EXERCISE: For the entries that follow, retype exactly the lines from the one containing "Task: Expand the Materials section" to the one containing "Click the Compile Notebook icon", inclusive, and only those. Images stay out of the copy.

DATA UNDER STUDY:
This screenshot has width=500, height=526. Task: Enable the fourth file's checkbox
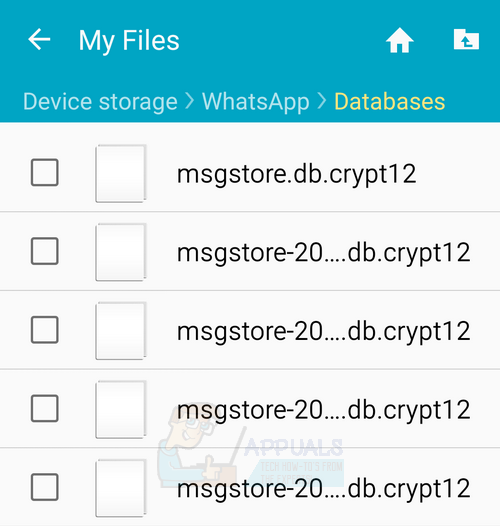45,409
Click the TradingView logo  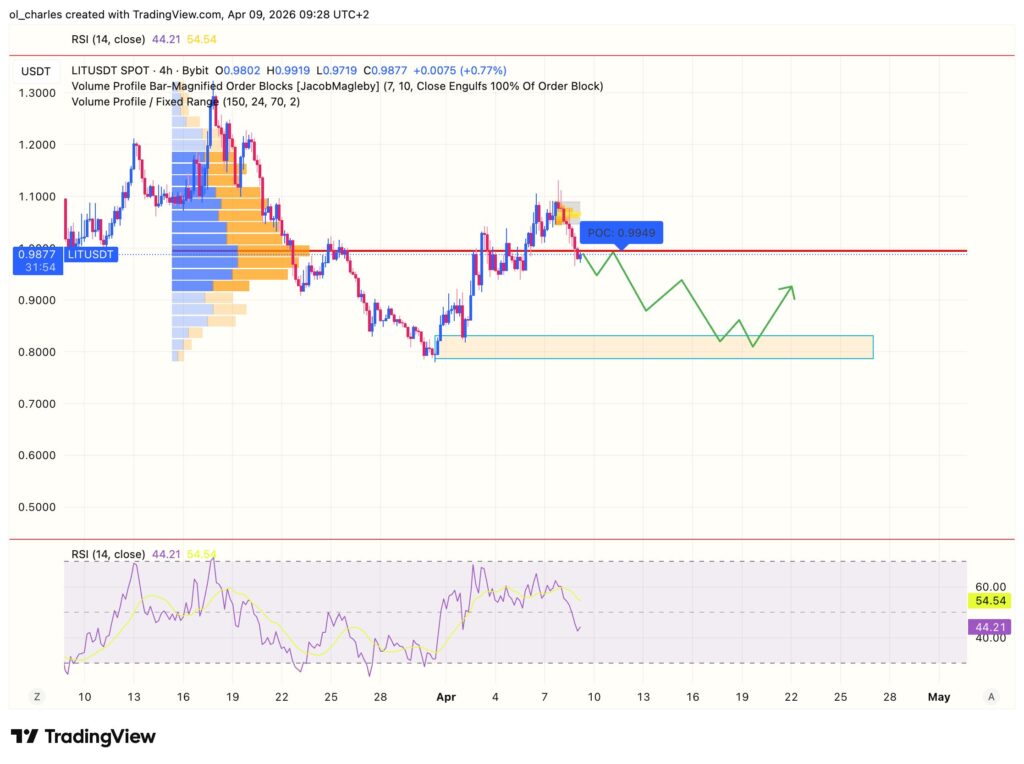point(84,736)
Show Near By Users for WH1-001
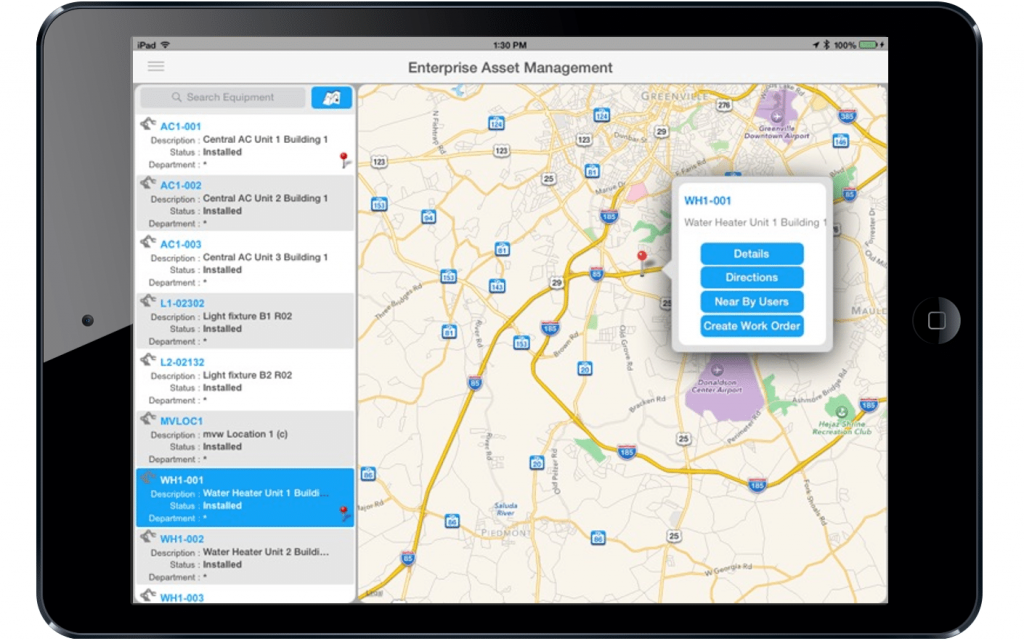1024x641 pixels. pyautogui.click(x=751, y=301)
* * *
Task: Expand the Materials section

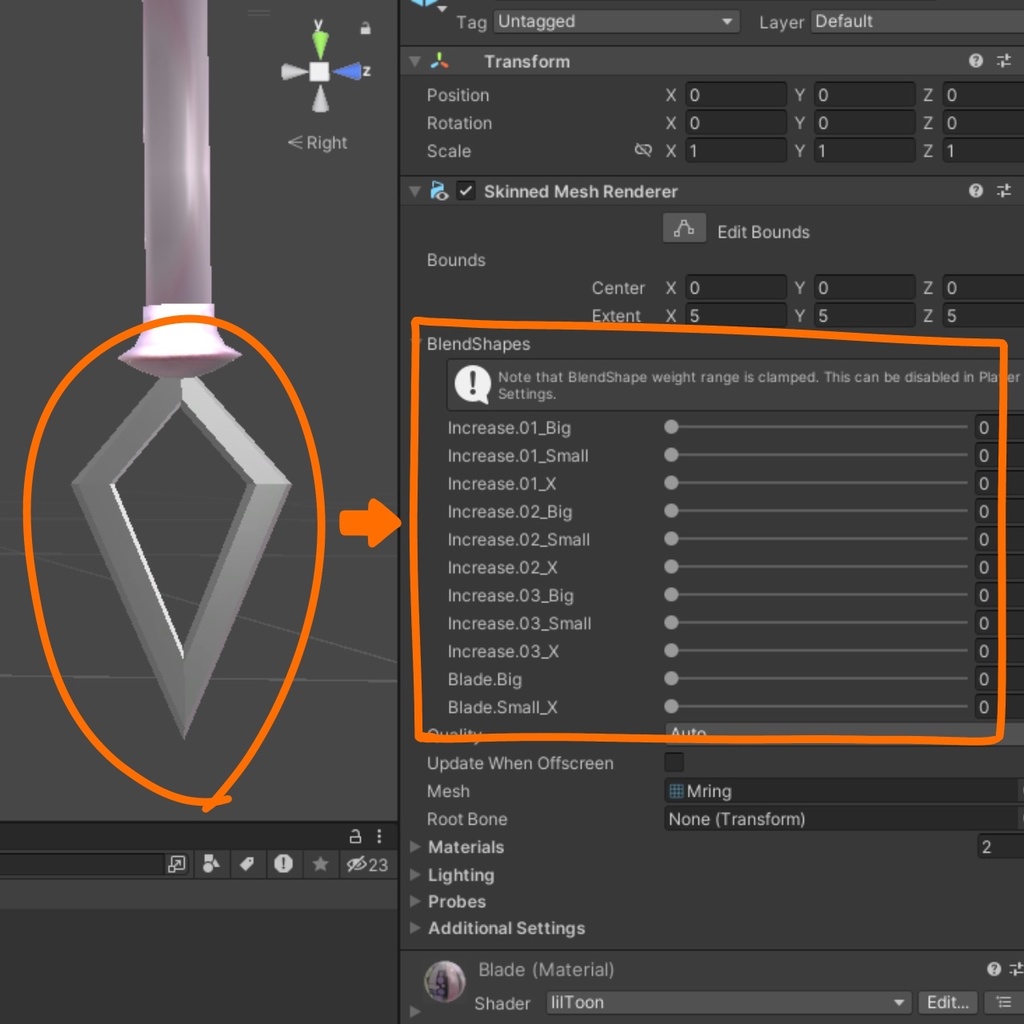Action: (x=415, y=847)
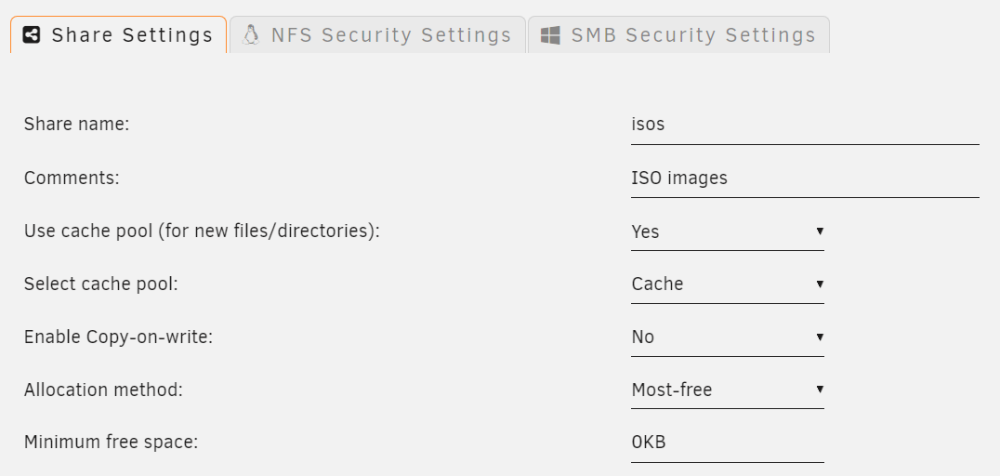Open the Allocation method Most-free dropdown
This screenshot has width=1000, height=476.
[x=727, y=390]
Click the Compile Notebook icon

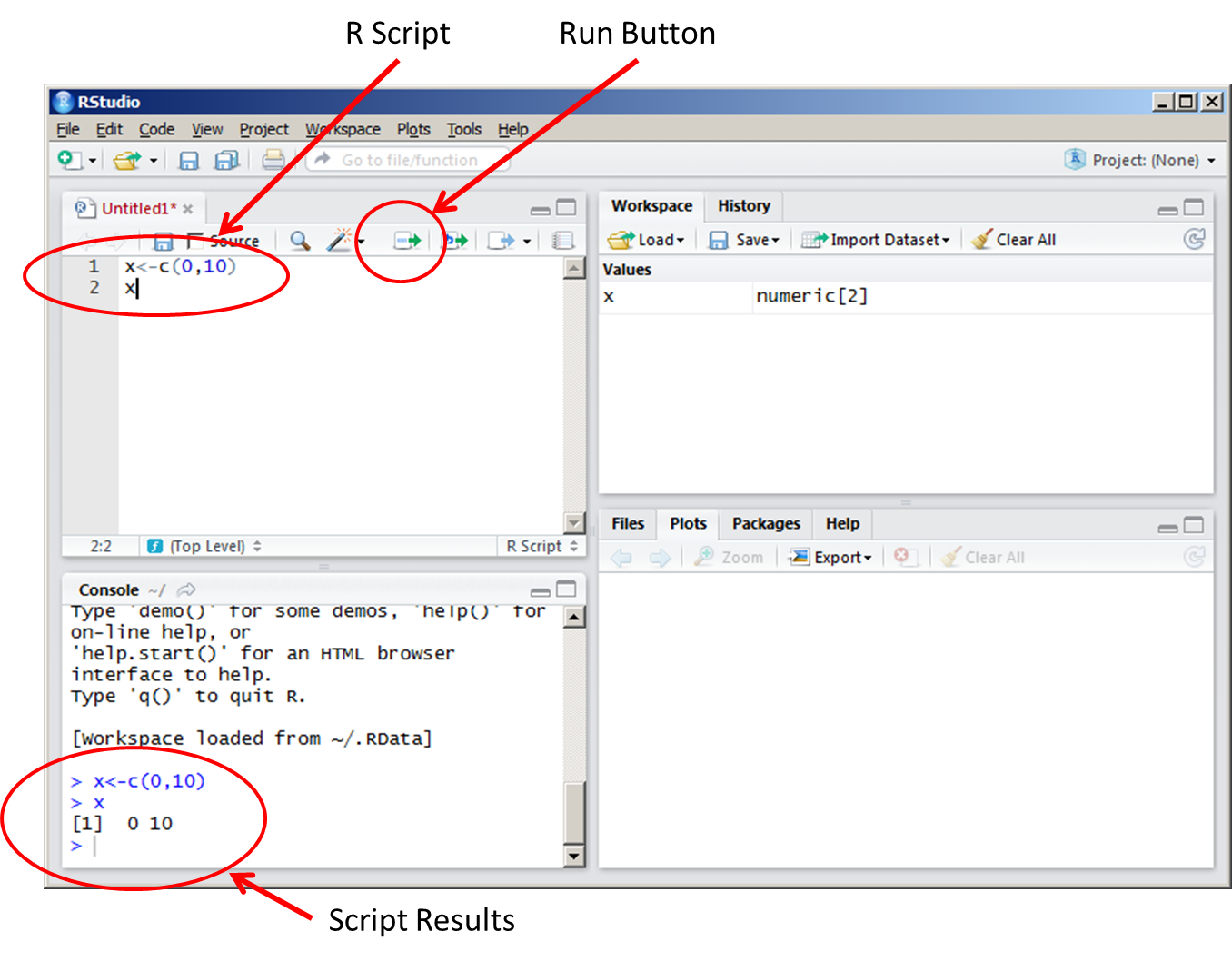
==
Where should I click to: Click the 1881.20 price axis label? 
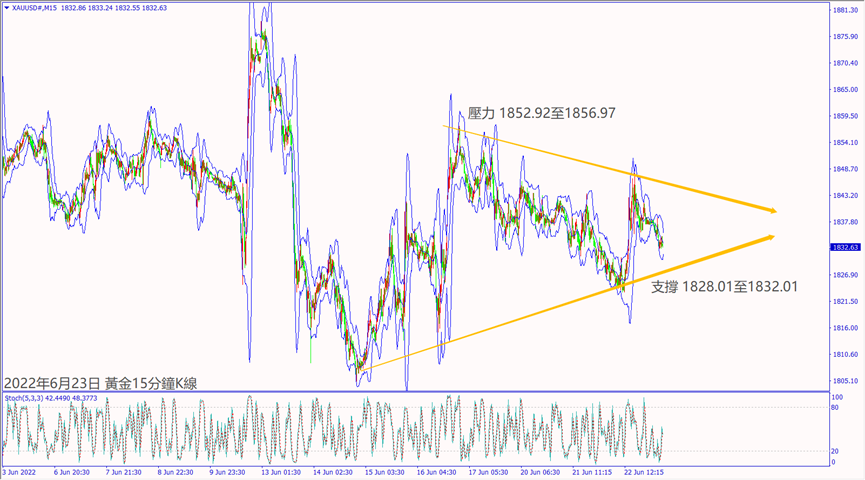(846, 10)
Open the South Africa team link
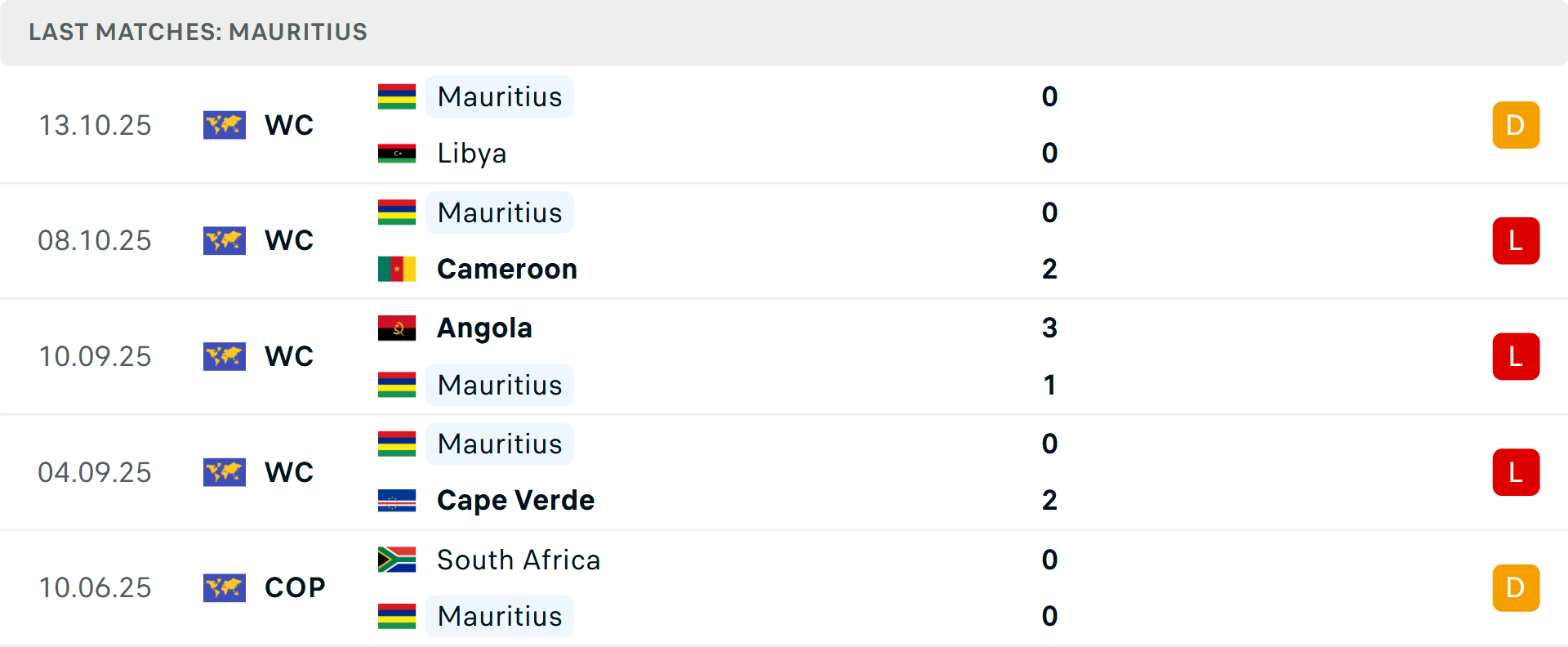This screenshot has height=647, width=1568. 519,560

EXPECTED ANSWER:
Task: Expand the Materials section

Action: (x=415, y=847)
Open the Allocation method Most-free dropdown
This screenshot has width=1000, height=476.
[x=727, y=390]
Click the Compile Notebook icon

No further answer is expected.